【状压DP】Hie with the Pie

poj3311

Description

The Pizazz Pizzeria prides itself in delivering pizzas to its customers as fast as possible. Unfortunately, due to cutbacks, they can afford to hire only one driver to do the deliveries. He will wait for 1 or more (up to 10) orders to be processed before he starts any deliveries. Needless to say, he would like to take the shortest route in delivering these goodies and returning to the pizzeria, even if it means passing the same location(s) or the pizzeria more than once on the way.
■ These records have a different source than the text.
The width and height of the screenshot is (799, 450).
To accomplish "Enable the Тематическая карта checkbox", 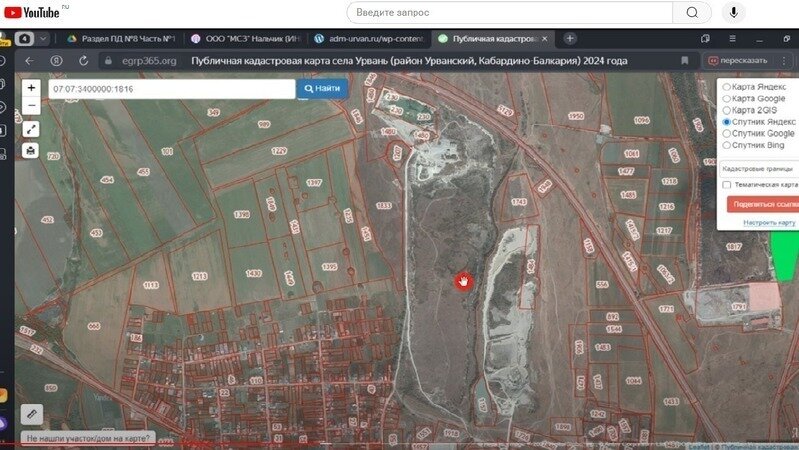I will pos(727,185).
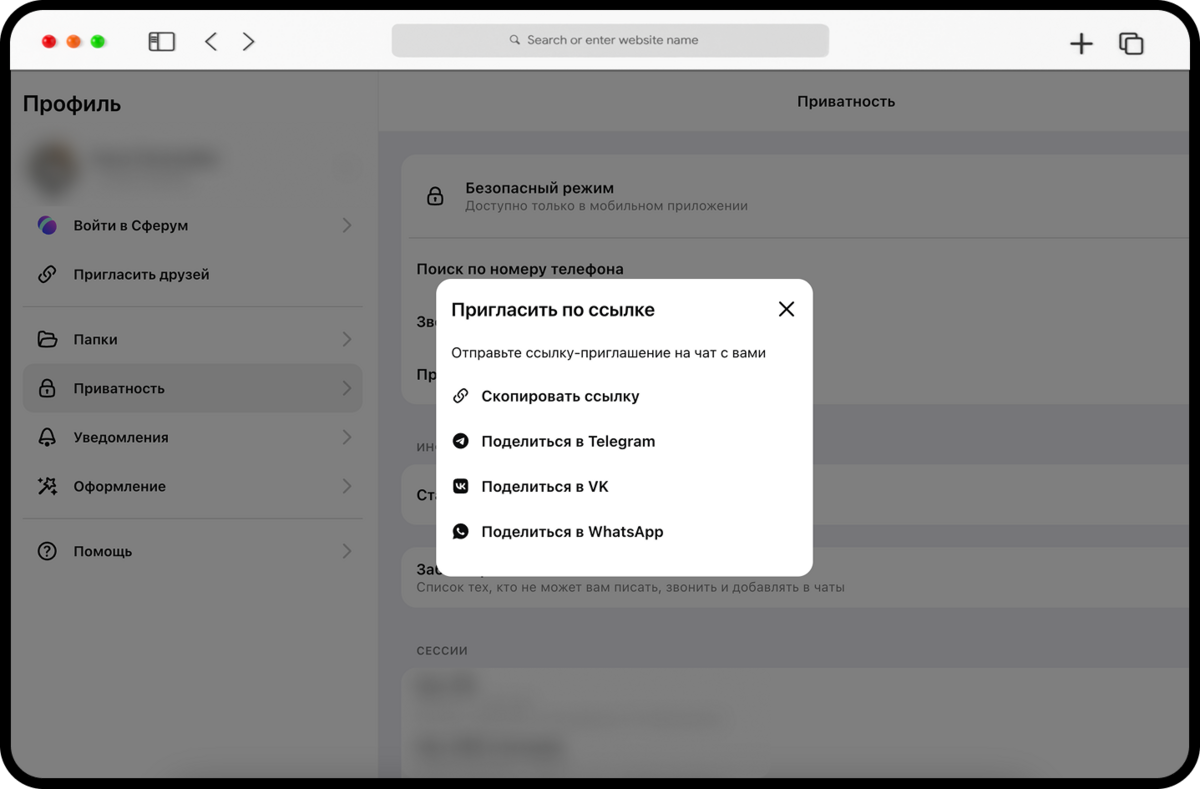Click the search or website address field

point(610,40)
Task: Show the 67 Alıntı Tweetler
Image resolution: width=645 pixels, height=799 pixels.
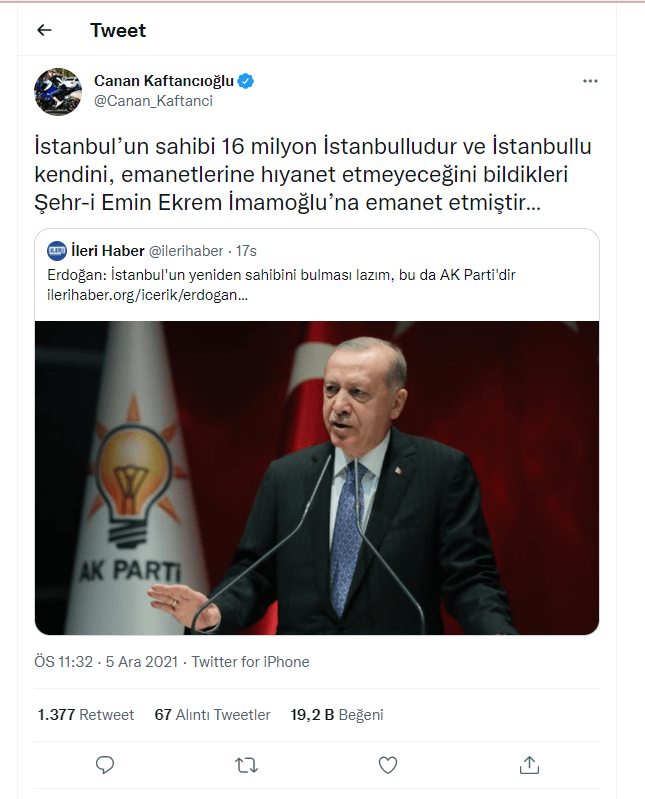Action: coord(212,714)
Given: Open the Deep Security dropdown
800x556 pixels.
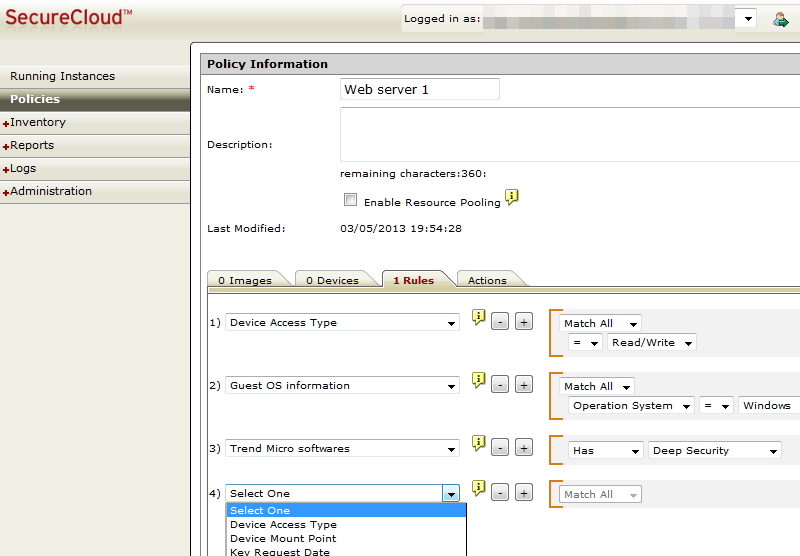Looking at the screenshot, I should (715, 450).
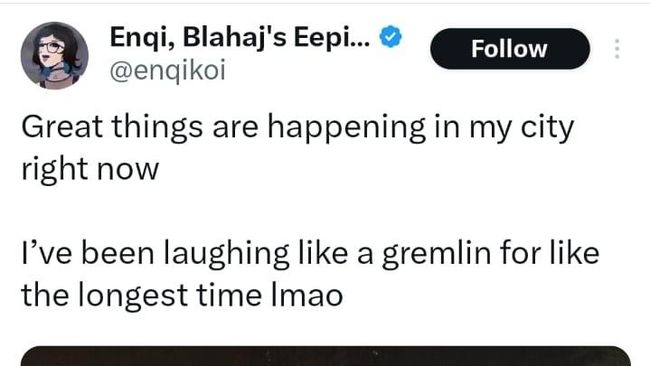Click the line about laughing like a gremlin
The height and width of the screenshot is (366, 650).
tap(310, 254)
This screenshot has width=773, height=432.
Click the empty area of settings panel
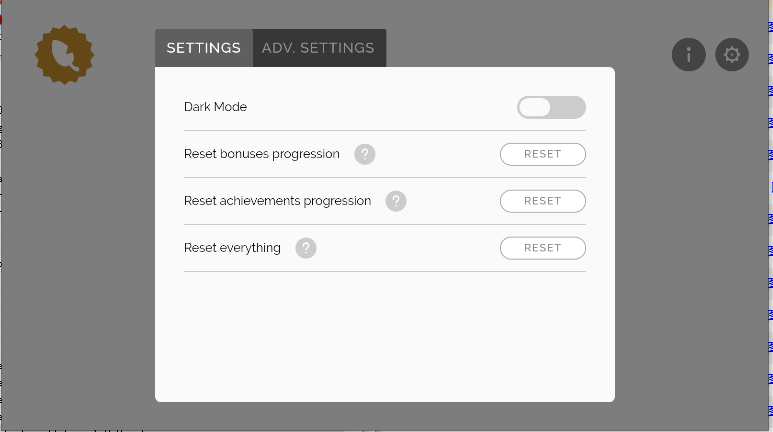pos(384,335)
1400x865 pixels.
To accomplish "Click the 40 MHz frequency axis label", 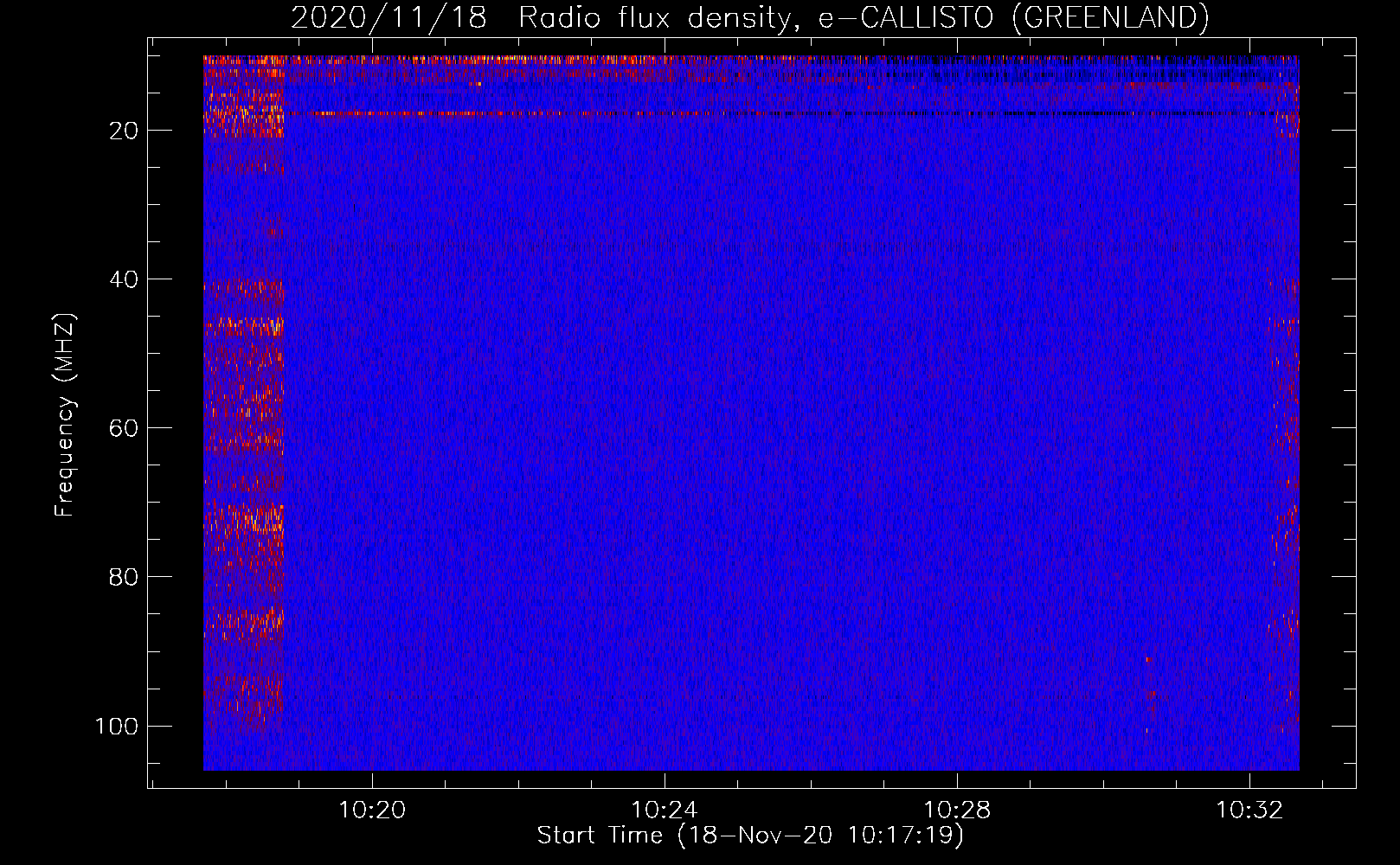I will (x=124, y=279).
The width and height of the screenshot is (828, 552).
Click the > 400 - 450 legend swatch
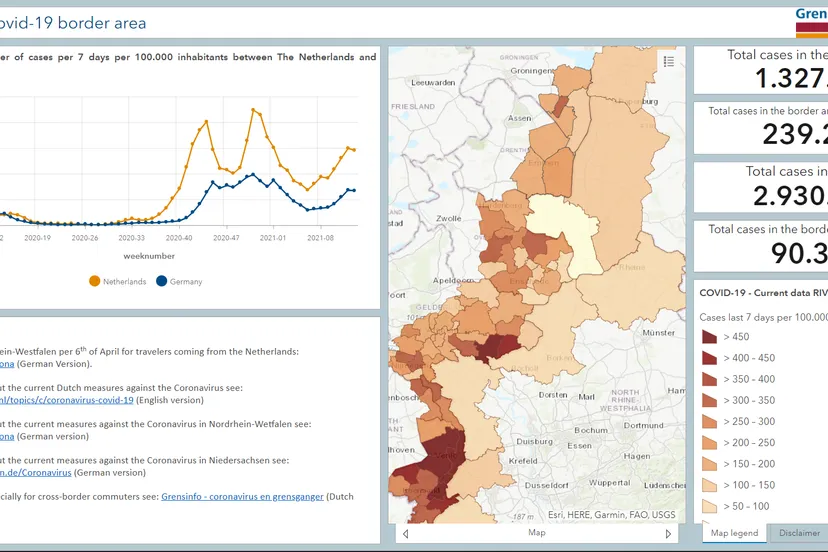[709, 358]
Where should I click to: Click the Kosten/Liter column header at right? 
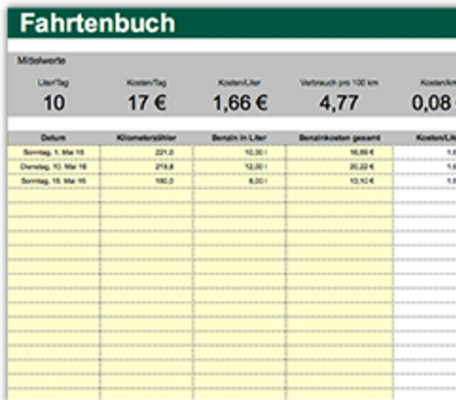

He has commissioned you to write a program to help him.
给你一个有n+1(1<=n<=10)个点的有向完全图，用矩阵的形式给出任意两个不同点之间的距离。（其中从i到j的距离不一定等于从j到i的距离）现在要你求出从0号点出发，走过1到n号点至少一次，然后再回到0号点所花的最小时间

Input

Input will consist of multiple test cases. The first line will contain a single integer n indicating the number of orders to deliver, where 1 ≤ n ≤ 10. After this will be n + 1 lines each containing n + 1 integers indicating the times to travel between the pizzeria (numbered 0) and the n locations (numbers 1 to n). The jth value on the ith line indicates the time to go directly from location i to location j without visiting any other locations along the way. Note that there may be quicker ways to go from i to j via other locations, due to different speed limits, traffic lights, etc. Also, the time values may not be symmetric, i.e., the time to go directly from location i to j may not be the same as the time to go directly from location j to i. An input value of n = 0 will terminate input.

Output

For each test case, you should output a single number indicating the minimum time to deliver all of the pizzas and return to the pizzeria.

Sample Input

3
0 1 10 10
1 0 1 2
10 1 0 10
10 2 10 0
0​

Sample Output

8

Solution

这道题和另外一道 售货员的难题 挺像的，只不过相对于那道题，此题需要进行一些转换

可以发现题目给出的距离是任意两点间的距离，但这个距离并不是任意两点间的最短距离，所以我们先跑一个最短路处理出任意两点间的最短距离

直接暴搜状态数巨大，考虑状压DP

状态设计成二维，dp[ i ][ j ]表示到达 i 号节点时，节点访问情况为 j 的最小时间（j 为二进制状压）

状态转移方程

dp[i][m | (1 << i)] = min(dp[i][m | (1 << i)], dp[j][m] + dis[j][i]);

关于状压DP可参考本人博客 链接

Code

#include<bits/stdc++.h>
using namespace std;

int n;
int dis[20][20];
int dp[20][(1 << 11) + 7];
int ans;

inline int read() {
    int x = 0, f = 1; char ch = getchar();
    while (ch < '0' || ch > '9') {if (ch == '-') f = -1; ch = getchar();}
    while (ch >= '0' && ch <= '9') {x = (x << 1) + (x << 3) + (ch ^ 48); ch = getchar();}
    return x * f;
}


int main() {
    while (true) {
	memset(dis, 0x3f3f3f3f, sizeof dis);
	memset(dp, 0x3f3f3f3f, sizeof dp);
	n = read() + 1;
	if (n == 1) break;
	for (int i = 0; i < n; i++) {
	    for (int j = 0; j < n; j++) {
		dis[i][j] = read();
	    }
	}
	//floyed
	for (int k = 0; k < n; k++) {
	    for (int i = 0; i < n; i++) {
		for (int j = 0; j < n; j++) {
		    dis[i][j] = min(dis[i][j], dis[i][k] + dis[k][j]);
//		    cout << dis[i][j] << endl;
		}
	    }
	}
	//dp
	for (int m = 0; m < (1 << n); m++) {
	    for (int i = 0; i < n; i++) {//next
		if (m & (1 << i)) continue;
		dp[i][(1 << i)] = dis[0][i];
                for (int j = 0; j < n; j++) {//now
		    if (m & (1 << j)) {
			dp[i][m | (1 << i)] = min(dp[i][m | (1 << i)], dp[j][m] + dis[j][i]);
		    }
		}
	    }
	}
	ans = 0x3f3f3f3f;
	for (int i = 1; i < n; i++) {
	    ans = min(ans, dp[i][(1 << n) - 2] + dis[i][0]);
	}
	printf("%d\n", ans);
    }
}